[WHAT TO WORK ON]
Consider the listing below. Extract exactly the lines from the line containing "This screenshot has width=887, height=817." to the line containing "Click the black", both included.

[TASK DATA]
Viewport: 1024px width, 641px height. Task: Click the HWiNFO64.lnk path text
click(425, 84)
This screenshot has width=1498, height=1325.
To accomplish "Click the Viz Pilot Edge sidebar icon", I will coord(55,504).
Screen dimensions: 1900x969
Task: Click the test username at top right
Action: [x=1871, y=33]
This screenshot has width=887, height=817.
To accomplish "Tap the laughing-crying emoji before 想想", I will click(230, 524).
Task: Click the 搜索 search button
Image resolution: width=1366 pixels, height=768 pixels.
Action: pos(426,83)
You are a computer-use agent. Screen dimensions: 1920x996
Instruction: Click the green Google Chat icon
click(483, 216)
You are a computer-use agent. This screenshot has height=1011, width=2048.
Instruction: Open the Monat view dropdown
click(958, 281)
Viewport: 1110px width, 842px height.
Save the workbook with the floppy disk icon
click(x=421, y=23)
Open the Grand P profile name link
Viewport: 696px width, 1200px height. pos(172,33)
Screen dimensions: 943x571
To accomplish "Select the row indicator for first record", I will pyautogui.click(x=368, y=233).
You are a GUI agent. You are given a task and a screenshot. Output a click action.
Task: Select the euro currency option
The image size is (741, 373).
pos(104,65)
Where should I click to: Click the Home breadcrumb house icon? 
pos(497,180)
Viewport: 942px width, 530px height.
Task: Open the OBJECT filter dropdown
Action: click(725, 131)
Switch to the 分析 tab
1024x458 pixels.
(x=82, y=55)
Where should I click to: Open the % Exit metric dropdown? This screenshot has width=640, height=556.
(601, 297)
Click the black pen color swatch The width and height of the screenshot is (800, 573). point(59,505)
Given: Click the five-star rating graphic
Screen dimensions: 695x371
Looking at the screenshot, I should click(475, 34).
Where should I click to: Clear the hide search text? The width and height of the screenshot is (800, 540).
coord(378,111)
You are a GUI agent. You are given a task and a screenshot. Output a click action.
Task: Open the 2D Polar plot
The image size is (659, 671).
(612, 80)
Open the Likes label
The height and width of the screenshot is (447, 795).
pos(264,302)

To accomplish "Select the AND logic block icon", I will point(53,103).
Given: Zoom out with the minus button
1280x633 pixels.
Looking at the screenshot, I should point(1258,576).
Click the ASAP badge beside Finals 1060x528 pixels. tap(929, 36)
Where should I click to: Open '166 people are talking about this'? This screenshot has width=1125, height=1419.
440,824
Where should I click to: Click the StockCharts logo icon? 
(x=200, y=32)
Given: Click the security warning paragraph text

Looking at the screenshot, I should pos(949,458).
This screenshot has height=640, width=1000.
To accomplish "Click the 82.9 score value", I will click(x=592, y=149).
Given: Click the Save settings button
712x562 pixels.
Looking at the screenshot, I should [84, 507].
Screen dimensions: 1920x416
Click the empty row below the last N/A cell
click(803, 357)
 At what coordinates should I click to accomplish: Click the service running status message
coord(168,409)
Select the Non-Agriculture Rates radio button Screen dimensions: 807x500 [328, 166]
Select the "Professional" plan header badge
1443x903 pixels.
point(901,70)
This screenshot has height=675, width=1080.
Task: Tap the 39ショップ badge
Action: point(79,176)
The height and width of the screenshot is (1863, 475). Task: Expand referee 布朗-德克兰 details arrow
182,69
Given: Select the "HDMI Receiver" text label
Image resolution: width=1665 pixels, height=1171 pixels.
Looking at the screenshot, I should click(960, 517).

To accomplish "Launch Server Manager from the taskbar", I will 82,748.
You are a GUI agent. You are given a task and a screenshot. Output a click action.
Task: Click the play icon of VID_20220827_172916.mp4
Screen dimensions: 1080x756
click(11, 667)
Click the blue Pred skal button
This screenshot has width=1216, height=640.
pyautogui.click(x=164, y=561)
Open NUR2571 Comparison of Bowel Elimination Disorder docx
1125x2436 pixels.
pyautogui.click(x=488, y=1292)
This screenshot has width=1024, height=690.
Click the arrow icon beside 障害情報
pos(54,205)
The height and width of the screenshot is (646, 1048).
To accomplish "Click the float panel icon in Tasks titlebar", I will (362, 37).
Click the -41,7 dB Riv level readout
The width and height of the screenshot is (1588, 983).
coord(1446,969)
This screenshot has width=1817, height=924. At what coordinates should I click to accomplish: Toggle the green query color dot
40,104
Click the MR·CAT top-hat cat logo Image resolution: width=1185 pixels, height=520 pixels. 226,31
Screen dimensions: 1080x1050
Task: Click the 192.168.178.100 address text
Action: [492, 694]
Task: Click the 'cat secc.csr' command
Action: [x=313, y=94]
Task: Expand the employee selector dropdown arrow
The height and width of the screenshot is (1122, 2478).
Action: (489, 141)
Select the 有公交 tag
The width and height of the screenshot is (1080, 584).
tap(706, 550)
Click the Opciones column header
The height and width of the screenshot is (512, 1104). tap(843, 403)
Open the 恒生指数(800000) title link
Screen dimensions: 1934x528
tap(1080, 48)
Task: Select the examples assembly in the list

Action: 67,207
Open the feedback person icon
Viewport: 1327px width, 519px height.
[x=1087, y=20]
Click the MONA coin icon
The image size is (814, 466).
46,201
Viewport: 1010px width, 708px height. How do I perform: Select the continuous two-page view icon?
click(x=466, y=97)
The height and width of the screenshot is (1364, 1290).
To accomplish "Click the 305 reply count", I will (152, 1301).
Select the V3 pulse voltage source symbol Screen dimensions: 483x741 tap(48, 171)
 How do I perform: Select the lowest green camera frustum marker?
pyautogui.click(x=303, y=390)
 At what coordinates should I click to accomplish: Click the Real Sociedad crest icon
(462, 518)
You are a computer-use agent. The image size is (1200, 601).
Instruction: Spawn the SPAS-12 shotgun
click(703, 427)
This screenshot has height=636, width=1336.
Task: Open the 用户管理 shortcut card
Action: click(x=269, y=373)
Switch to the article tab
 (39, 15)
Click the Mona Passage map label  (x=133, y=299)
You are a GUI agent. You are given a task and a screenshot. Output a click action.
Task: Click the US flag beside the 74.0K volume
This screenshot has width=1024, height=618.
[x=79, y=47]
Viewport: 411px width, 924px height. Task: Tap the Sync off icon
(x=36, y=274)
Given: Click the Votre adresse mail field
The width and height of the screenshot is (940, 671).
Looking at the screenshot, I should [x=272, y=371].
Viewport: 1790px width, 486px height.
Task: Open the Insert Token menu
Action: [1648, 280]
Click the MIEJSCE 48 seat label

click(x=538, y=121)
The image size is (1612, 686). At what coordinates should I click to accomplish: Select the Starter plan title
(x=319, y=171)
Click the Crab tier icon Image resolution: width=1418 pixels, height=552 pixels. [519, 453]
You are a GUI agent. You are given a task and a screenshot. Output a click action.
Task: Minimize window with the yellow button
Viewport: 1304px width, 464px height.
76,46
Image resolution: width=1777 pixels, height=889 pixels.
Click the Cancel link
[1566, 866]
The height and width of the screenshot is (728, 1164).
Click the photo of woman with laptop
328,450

[ANSWER AREA]
This screenshot has width=887, height=817.
To accomplish "Tap the laughing-crying emoji before 想想", I will click(230, 524).
Task: Click the 搜索 search button
Image resolution: width=1366 pixels, height=768 pixels.
Action: pos(426,83)
You are a computer-use agent. Screen dimensions: 1920x996
Instruction: Click the green Google Chat icon
click(483, 216)
You are a computer-use agent. This screenshot has height=1011, width=2048.
Instruction: Open the Monat view dropdown
click(958, 281)
Viewport: 1110px width, 842px height.
Save the workbook with the floppy disk icon
click(x=421, y=23)
Open the Grand P profile name link
Viewport: 696px width, 1200px height. pos(172,33)
Screen dimensions: 943x571
To accomplish "Select the row indicator for first record", I will pyautogui.click(x=368, y=233).
You are a GUI agent. You are given a task and a screenshot. Output a click action.
Task: Select the euro currency option
The image size is (741, 373).
pos(104,65)
Where should I click to: Click the Home breadcrumb house icon? 
pos(497,180)
Viewport: 942px width, 530px height.
Task: Open the OBJECT filter dropdown
Action: click(725, 131)
Switch to the 分析 tab
1024x458 pixels.
(x=82, y=55)
Where should I click to: Open the % Exit metric dropdown? This screenshot has width=640, height=556.
(601, 297)
Click the black pen color swatch The width and height of the screenshot is (800, 573). point(59,505)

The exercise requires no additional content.